Blog

 Ana Sayfa / Blog / Blog

Eğitimde POP Kültürünün Etkisi

Vardiya yerine ders, mola yerine teneffüs, ekip yerine sınıf, şef yerine müdür ve bunun gibi birçok benzetmeyle adeta fabrikaları andıran okullar, 20. yüzyılın başlarında sanayileşmenin etkisiyle klasik eğitim modelini benimseyerek o dönemin iş gücü ihtiyacını karşılamak amacıyla tasarlandı. 21. yüzyılda sanayi toplumundan bilgi toplumuna geçerken klasik eğitim, dönemin ihtiyaçlarına cevap veremediği için hızla değişmeye başladı ve “21. Yüzyıl Eğitimi” başlığı altında yeni eğitim modelleri oluştu. Gelişmiş ülkelerin çoğunda, bu değişim istikrarlı bir şekilde zamana yayıldı ve sağlıklı bir dönüşüm yaşandı. Diğer ülkelerde ise, arz ve talep dengesinin aşılmasıyla, yani toplumun çoğunluğunun değişim ihtiyacını gerekli görmeye başlamasıyla, bir anda yeni eğitim sistemlerinden bahsedilmeye başlandı. Araştırma, planlama, hazırlık, pilot uygulama ve iyileştirme gibi gerekli basamakların çoğu atlandığı için doğal olarak bu ülkelerde, eğitim alanında üretkenliğin sınırlı kaldığı, kalıcı olamayan, tüketime dayalı yenilikler ön plana çıkmaya başladı. Özellikle sınavlar gibi güncel başlıklar üzerinde polemikler oluşturarak sözde yenilikler yapmak veliler tarafından karşılık buldu. Kısaca eğitim alanında da, pop kültürü hızla hayatımıza girdi. Eğitimde pop kültürü sadece devlet kurumlarıyla sınırlı kalmadı. Değişimi öngöremeyen, ancak beklentiler karşısında yenilik yapmak zorunda kalan özel öğretim kurumları da bu ekolü benimseyerek iddialı sloganlarla öne çıkmak için yarış içerisine girdi. 
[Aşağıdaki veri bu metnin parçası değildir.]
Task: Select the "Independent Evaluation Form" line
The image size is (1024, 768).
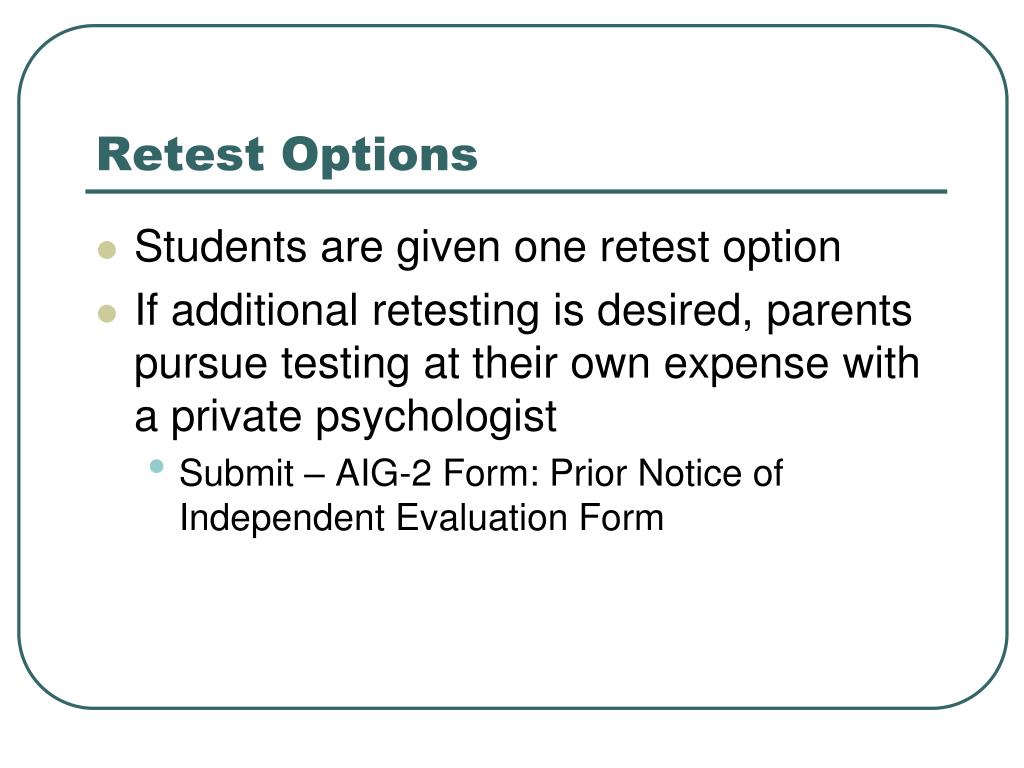Action: point(421,518)
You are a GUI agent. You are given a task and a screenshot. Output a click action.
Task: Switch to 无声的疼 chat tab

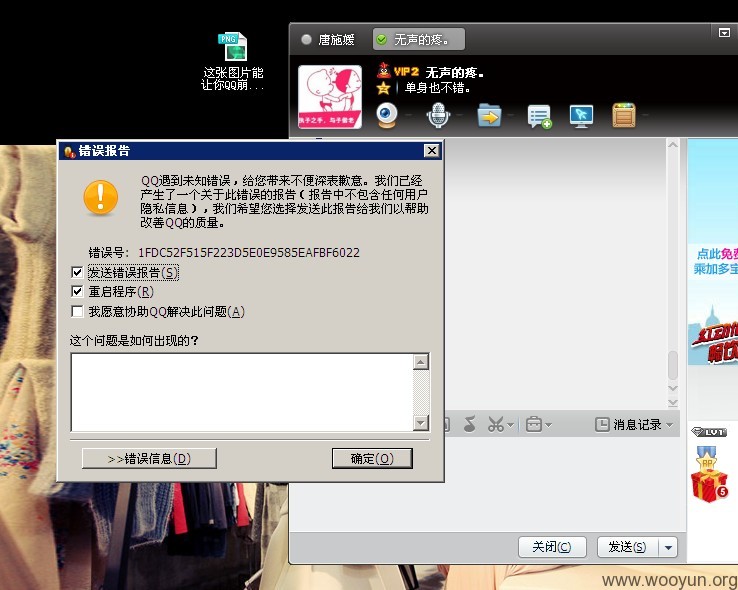point(419,40)
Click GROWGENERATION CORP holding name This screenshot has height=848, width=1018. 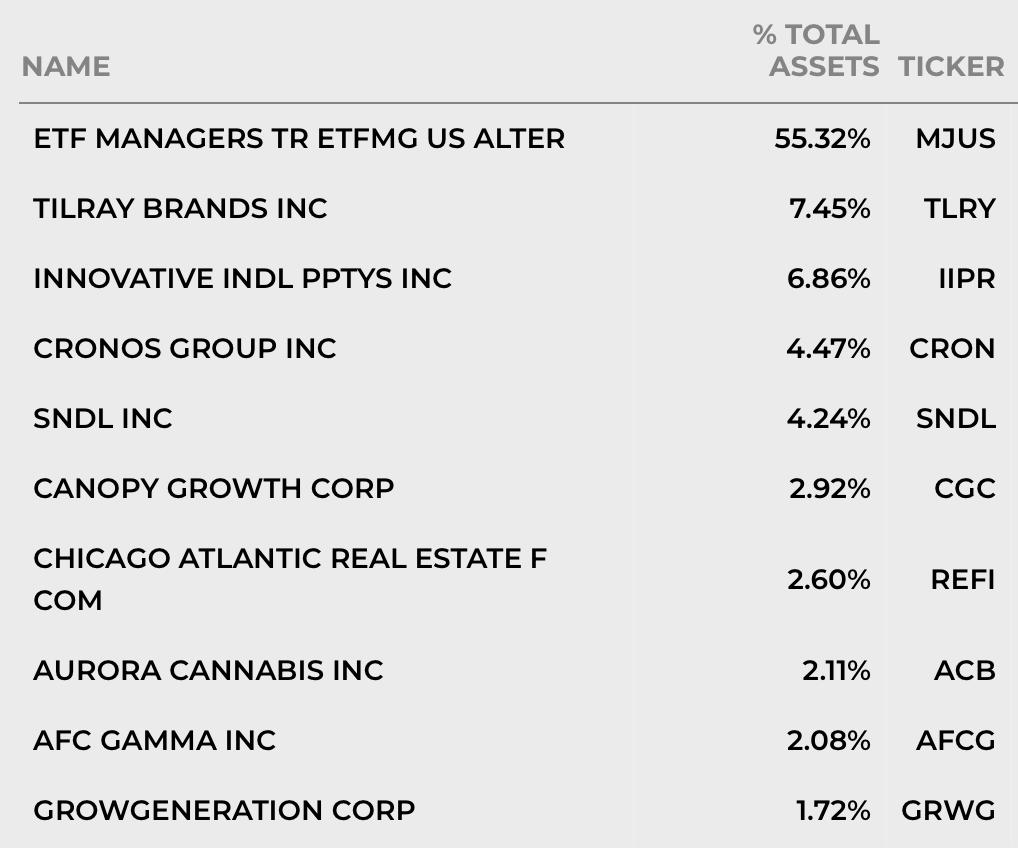pyautogui.click(x=225, y=811)
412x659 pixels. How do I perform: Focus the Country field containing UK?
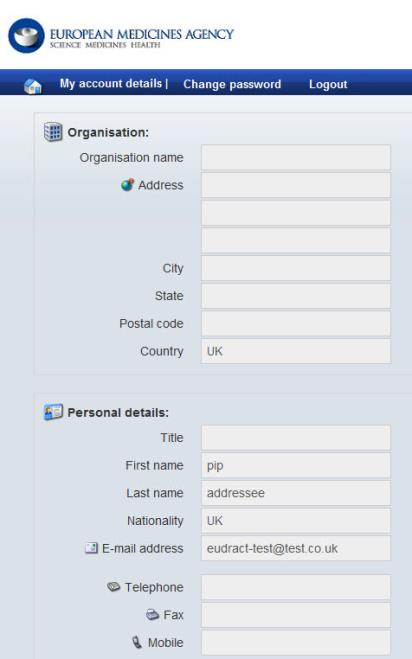click(x=296, y=351)
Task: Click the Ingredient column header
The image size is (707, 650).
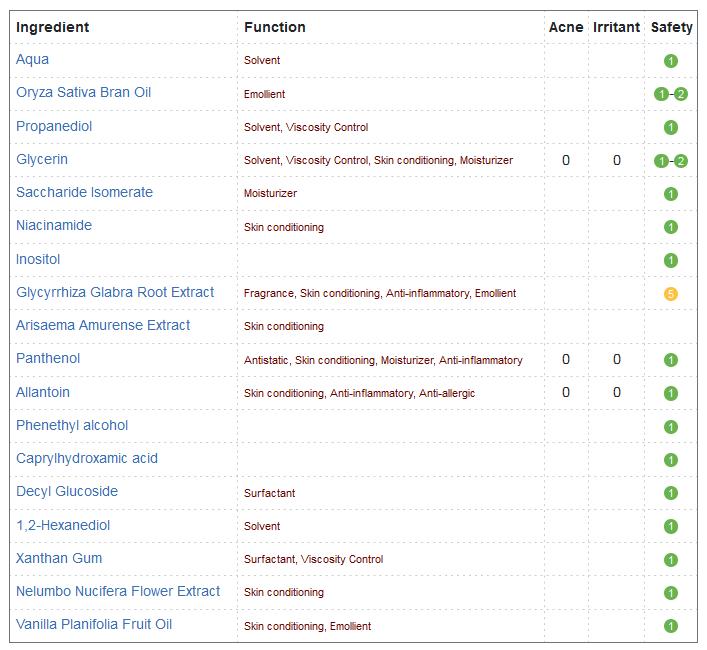Action: click(52, 27)
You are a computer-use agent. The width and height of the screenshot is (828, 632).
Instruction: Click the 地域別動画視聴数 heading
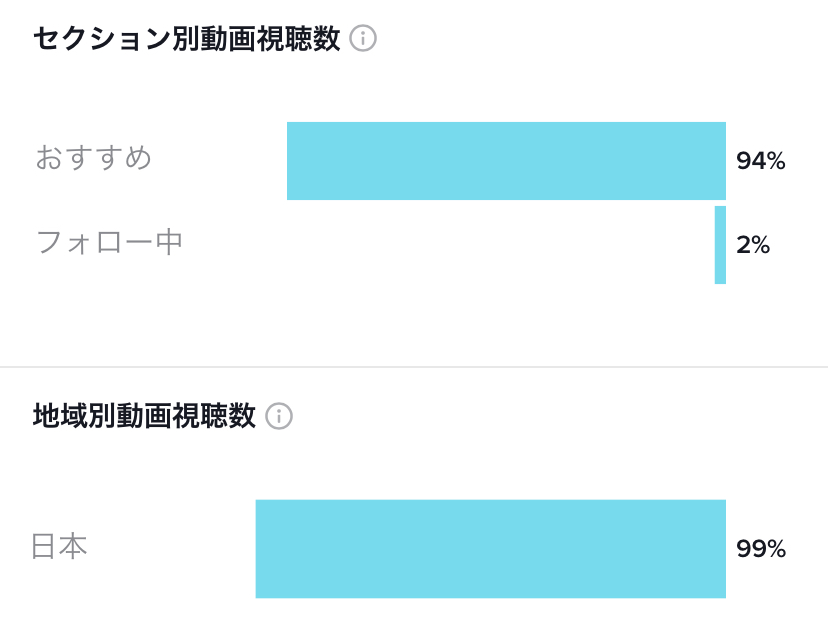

Öğrencilerin gelecekte ihtiyaç duyacakları kariyer ve yaşam becerilerini ölçmekten uzak sınavlarla dolu eğitim sisteminde neredeyse sokakta yürüyen her on öğrenciden biri birinci oldu. 2017 TEOG sınavında tam 17 bin birinci çıktı ve yüzlerce okulun ve çarpı onlarca öğrencinin sınavlarda birinci olduğu iddiaları gazeteleri ve reklam panolarını süslemeye başladı. Küreselleşen iş dünyasında, başarı için gerekli yetkinlikler sınavlarda sorgulanandan çok daha farklı olunca, öğrencilerin sınavlarda elde ettikleri başarıları mezuniyet sonrasında sürdürmeleri zorlaştı ve bu nedenle hayal kırıklıkları kaçınılmaz oldu.


Okullarda yapılan yazılı sınavlar sonucunda verilen karne notları öğrenci ve velileri memnun etmeyince, bazı okullar adil olmayan yollara başvurdu. Çoğu özel okulda sınavların test şeklinde yapılması ve öğrencilerin bu sınavlarda aynı cevap anahtarını doldurarak 100 almaya başlaması karşısında Milli Eğitim Bakanlığı, sınavların yazılı şeklinde yapılmasına ile ilgili bir genelge yayımladı. Bu önlemin karşısında da okullar boş durmadı ve kendilerince çözümler üretti. Veli, öğrenci ve eğiticilerin “saadet zinciri” hızla kuruldu ve Türk milleti olarak “hormonlu not” tanımını tüm dünyaya kazandırmış olduk. Bakanlık dahi, sınavlarda değişim kararı alırken okul notlarının hormonlu olduğunu kabul ediyor ve buna göre strateji geliştiriyor. 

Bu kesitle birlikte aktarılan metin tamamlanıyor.